WHEN Natasha Fraser tried to position herself near the front of the field in Sydney’s Centennial park ultra-marathon, she was a little concerned with the strong style of the woman she was chasing.
Two laps into the 50-kilometre event, Fraser realised her rival was competing in a relay but her own pace felt comfortable, so she decided to hold on.
Fraser broke her own course record and claimed a third-consecutive Australian 50-kilometre title with a time of three hours, 34 minutes.
It was also the first time Fraser ran a sub-three-hour marathon.
Fraser said the race was the perfect lead-in to the 50km World Trophy Final in Doha this October.
“I just wanted to get a good idea of where I was fitness-wise, too,” Fraser said.
“We’ll be running at night under lights but it will definitely still be hot over there, which is tough to prepare for training in Ballarat in this weather.
“It’s going to be a dry heat so I’ve also been doing some hot yoga and layering up a lot for my runs.”
Doha will be Fraser’s second time representing Australia in an international 50km field.

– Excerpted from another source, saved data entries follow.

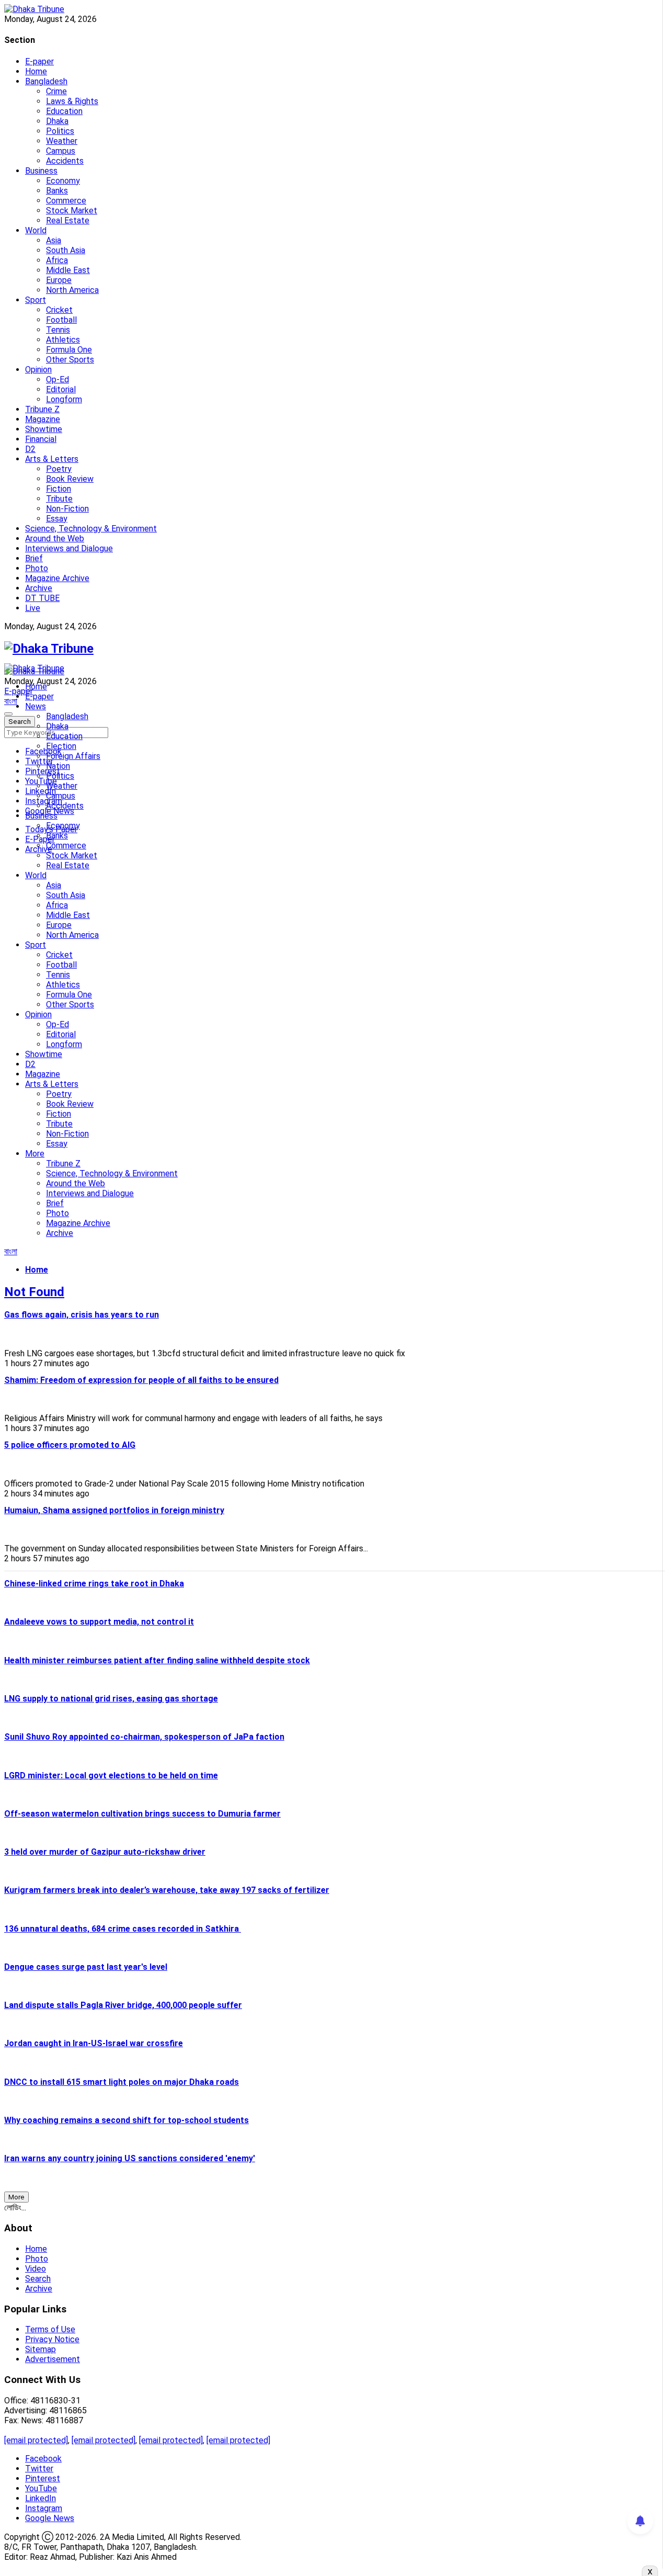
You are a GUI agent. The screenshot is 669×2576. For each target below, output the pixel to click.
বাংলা (10, 701)
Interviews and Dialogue (69, 548)
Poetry (59, 469)
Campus (60, 151)
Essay (56, 519)
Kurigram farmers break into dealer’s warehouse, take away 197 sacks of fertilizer (166, 1890)
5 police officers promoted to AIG (69, 1445)
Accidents (65, 161)
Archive (38, 588)
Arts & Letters (51, 459)
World (36, 230)
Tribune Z (42, 409)
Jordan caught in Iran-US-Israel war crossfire (93, 2043)
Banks (57, 191)
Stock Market (71, 210)
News (35, 706)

She also competed in Italy two years ago in hot conditions.
Fraser expected Doha, with its flat course and quality field, to yield fast times.
Training – and the toll such a distance can take on the body – has meant Fraser has used her Sydney title race as a key part of her overall training program for Doha.
The bulk of her work is done in her hometown.
“We’re really big on trails and Ballarat is so lucky, there are so many gorgeous trails in the area – Creswick, Canadian forests,” Fraser said.
“About the next week or two I’ll take easy in recovery and get back into training in a short period ... runners in Ballarat are really blessed, there’s so many people in the running fraternity helping you out.”
Fraser said her husband David Fraser was her main supporter and training partner and physiotherapist Kylie McMahon helped keep her body in good running condition.
Her form in Sydney has Fraser excited about what she might achieve in Doha – but there were still a lot of kilometres to clock up first.